On Marshall’s second trip back to Uniontown, in September of 1953, it was – as during his 1939 trip – a very momentous time in his life.

On June second of that year, he’d served as President Eisenhower’s special representative for the coronation of Queen II in England. That was something of a turnaround for Marshall. Eisenhower had served under him during WWII.

A few days after Marshall left Uniontown during visit (in late October) it was announced he’d been awarded with the Nobel Peace Prize.

But while he was in town, it was another opportunity for Marshall to relive some of his earlier exploits.

He was taken to Fort Necessity, which wasn’t rebuilt when he was a child. It was a place, however, that his father used to take him to and give him history lessons, while they hunted together.

He rode along the old National Road - and past Braddock’s grave - both of which were places he would later recall with relish.

“I am always surprised now when I think of the various places I showed up in Uniontown when I was a boy. As far as I can figure out I seem to have stuck my nose in everything,” he told his biographer.

When Marshall returned to Fayette County the following year, in 1954, it was for the occasion of the 200th anniversary of Ft. Necessity. There were those people who spoke, who remarked on the ironic significance of Marshall’s presence there that day.

That he, one of the greatest American generals, was coming back home to honor a place once occupied by another great American general, who just happened to have the same first name – George Washington.

It wasn’t like Marshall had any particular inclination toward greatness while he and his young friends gleefully romped along the streets of his hometown.

In fact, he realized early on that his horizons, both in the classroom and on a global scale were limited. “I was very poor in school,” he remarked. “I never learnt to study until I left school (in Uniontown) and went away to school,” he said.

He also realized that his world, as a child, was limited to his occasional trips to the mountains, a shopping trip or two to Pittsburgh and his bicycle rides to New Geneva – or with some trepidation – to Brownsville.

Yet, there is a story about him that reveals his clear understanding that horizons – even his own – can be broadened.

He says that while he was U.S. Secretary of State, and after he’d formulated the Marshall Plan, he was visited by a group of Cub Scouts in his office.

He didn’t know what they wanted at the time.

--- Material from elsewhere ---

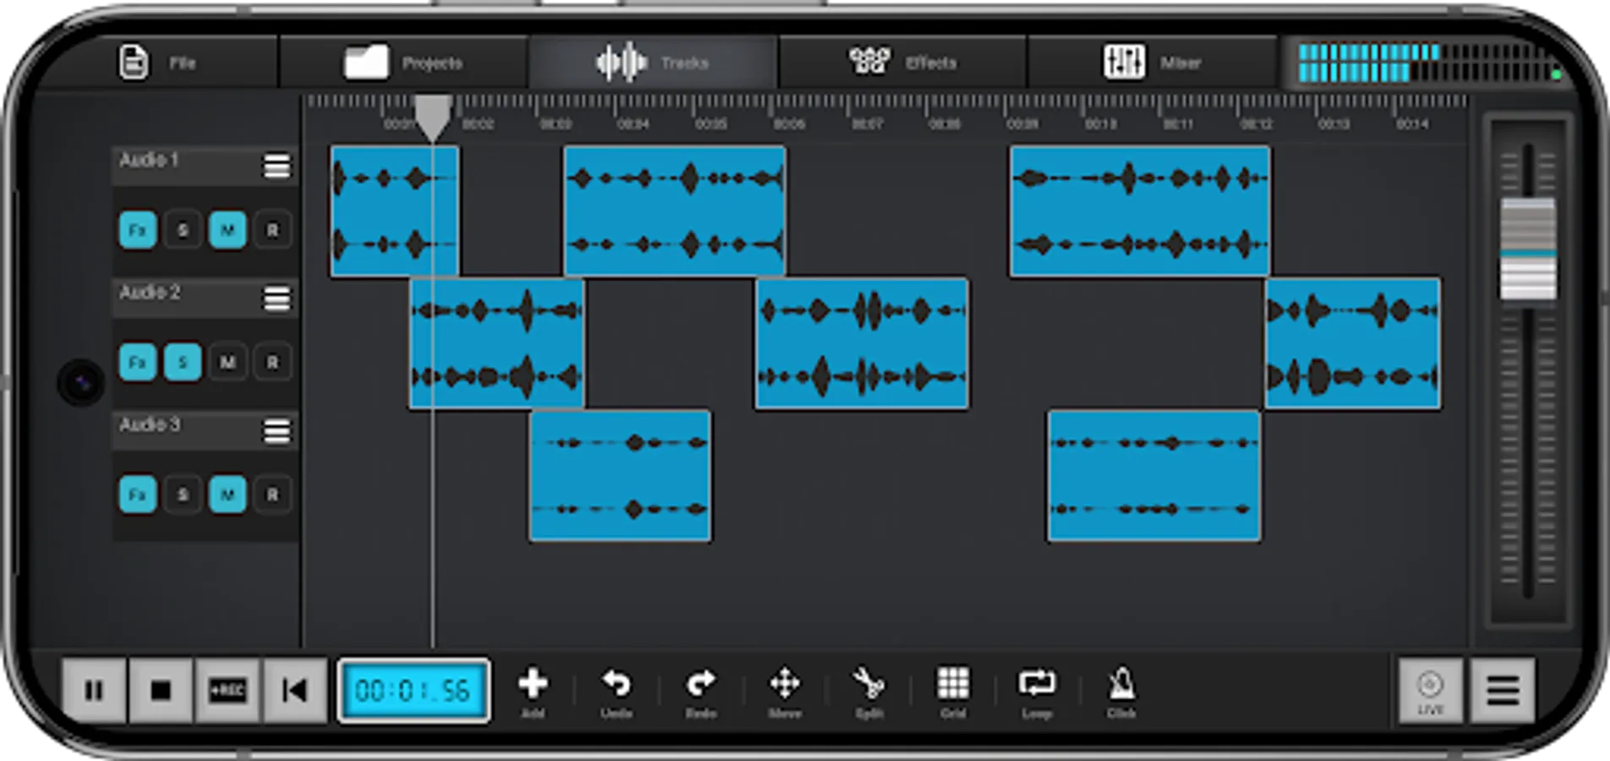1610x761 pixels.
Task: Turn on the Click metronome
Action: coord(1121,685)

So, they sat down and they told him about their plans to borrow a movie from a local theatre and show it to children and their parents.

They planned to take the proceeds so they to help feed the starving children of post-WWII Europe.

They had, in short, come up with a “Junior Marshall Plan.”

Marshall was quite impressed by them. “Then I got to thinking – just at that moment – what a contrast that had been to my own youth,” he said.

The boundaries of his own world had primarily stopped at the banks of the Monongahela River.

These thoughtful children had humanitarian interests that stretched across the world.

His deepest thoughts, the ones that helped him see the realities of our interconnected world, still took him back to Uniontown.